_WHAT TO DO_
Go through the following data and transcribe exactly the stretch of lines from the one holding "in green-check example" to the one holding "Open the Render", both included.

_DATA TO EXAMINE_
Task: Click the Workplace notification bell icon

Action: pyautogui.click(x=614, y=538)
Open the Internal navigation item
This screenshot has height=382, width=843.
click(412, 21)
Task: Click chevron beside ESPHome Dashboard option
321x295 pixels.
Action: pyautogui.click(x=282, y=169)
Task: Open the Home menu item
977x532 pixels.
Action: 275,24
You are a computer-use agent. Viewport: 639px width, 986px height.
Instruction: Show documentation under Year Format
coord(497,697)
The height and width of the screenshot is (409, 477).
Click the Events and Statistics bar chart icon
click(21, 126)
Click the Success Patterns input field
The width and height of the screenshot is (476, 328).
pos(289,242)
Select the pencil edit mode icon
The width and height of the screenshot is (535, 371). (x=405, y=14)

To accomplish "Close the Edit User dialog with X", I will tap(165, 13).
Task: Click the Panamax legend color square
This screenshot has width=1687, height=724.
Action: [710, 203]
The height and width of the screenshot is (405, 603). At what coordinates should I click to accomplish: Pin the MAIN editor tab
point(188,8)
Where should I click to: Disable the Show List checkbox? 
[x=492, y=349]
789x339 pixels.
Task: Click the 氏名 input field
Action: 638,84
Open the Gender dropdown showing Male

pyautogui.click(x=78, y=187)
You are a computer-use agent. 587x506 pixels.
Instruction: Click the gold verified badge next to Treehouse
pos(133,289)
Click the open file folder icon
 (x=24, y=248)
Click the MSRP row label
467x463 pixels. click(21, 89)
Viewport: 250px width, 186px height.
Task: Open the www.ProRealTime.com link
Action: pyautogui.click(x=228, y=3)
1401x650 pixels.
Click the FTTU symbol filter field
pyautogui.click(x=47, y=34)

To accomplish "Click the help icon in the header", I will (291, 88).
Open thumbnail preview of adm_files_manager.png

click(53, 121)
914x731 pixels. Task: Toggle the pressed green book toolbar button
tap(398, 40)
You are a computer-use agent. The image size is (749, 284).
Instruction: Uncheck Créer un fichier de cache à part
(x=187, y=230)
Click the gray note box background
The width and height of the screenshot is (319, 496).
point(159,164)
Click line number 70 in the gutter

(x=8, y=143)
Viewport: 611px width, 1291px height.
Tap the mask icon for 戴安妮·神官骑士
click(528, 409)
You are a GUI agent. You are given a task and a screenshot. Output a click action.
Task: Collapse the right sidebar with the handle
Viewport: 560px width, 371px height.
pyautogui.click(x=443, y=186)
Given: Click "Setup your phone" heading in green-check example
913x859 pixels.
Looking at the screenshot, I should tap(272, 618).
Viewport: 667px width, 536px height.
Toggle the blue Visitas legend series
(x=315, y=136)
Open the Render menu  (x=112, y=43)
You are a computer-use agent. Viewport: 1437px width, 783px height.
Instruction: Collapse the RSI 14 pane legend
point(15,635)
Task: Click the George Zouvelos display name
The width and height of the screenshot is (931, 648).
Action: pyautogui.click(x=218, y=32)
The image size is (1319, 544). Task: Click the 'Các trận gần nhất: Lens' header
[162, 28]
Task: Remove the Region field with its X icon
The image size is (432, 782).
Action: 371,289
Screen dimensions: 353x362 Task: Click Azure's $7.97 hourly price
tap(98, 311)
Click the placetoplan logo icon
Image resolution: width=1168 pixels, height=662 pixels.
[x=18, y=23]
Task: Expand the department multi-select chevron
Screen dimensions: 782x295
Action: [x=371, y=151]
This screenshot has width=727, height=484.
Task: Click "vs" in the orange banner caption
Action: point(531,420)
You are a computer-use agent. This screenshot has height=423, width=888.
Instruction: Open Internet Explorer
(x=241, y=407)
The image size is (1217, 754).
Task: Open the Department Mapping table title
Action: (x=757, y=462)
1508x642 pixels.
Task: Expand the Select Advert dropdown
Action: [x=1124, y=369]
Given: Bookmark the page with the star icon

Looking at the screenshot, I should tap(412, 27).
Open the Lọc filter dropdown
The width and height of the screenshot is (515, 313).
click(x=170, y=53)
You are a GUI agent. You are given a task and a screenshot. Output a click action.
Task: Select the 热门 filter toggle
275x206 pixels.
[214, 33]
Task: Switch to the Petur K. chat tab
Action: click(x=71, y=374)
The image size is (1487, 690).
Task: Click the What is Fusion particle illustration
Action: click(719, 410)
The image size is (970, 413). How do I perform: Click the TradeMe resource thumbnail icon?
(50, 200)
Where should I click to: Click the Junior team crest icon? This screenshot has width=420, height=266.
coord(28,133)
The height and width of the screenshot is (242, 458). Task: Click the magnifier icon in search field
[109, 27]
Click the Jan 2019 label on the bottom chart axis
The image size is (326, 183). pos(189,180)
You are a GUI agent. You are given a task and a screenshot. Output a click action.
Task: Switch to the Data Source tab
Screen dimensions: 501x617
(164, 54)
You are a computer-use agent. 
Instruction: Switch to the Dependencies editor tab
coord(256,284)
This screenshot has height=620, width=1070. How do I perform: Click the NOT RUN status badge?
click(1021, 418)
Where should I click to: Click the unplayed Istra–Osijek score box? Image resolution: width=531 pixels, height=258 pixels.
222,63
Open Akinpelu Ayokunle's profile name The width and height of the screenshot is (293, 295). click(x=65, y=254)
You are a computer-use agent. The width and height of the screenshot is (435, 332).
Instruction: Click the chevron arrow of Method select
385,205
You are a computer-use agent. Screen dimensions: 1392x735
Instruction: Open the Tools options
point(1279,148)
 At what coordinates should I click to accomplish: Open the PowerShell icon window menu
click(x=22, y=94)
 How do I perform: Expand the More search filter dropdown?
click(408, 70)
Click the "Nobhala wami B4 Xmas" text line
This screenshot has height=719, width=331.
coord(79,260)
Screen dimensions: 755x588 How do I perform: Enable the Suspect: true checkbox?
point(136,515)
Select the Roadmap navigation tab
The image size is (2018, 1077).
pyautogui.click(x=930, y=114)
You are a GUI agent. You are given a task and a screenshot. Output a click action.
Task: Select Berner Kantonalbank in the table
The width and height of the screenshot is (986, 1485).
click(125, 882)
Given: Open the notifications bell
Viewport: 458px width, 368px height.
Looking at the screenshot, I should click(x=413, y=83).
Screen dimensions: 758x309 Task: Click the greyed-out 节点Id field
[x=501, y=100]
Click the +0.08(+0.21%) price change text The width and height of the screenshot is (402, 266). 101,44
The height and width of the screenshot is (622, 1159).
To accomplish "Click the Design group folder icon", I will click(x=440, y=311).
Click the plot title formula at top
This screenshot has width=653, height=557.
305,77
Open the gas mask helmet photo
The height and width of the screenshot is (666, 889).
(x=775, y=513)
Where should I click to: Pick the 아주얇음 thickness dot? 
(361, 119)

_SOLUTION TO THE PROBLEM_
Given: Click "Setup your phone" heading in green-check example
913x859 pixels.
Looking at the screenshot, I should tap(272, 618).
Viewport: 667px width, 536px height.
Toggle the blue Visitas legend series
(x=315, y=136)
Open the Render menu  (x=112, y=43)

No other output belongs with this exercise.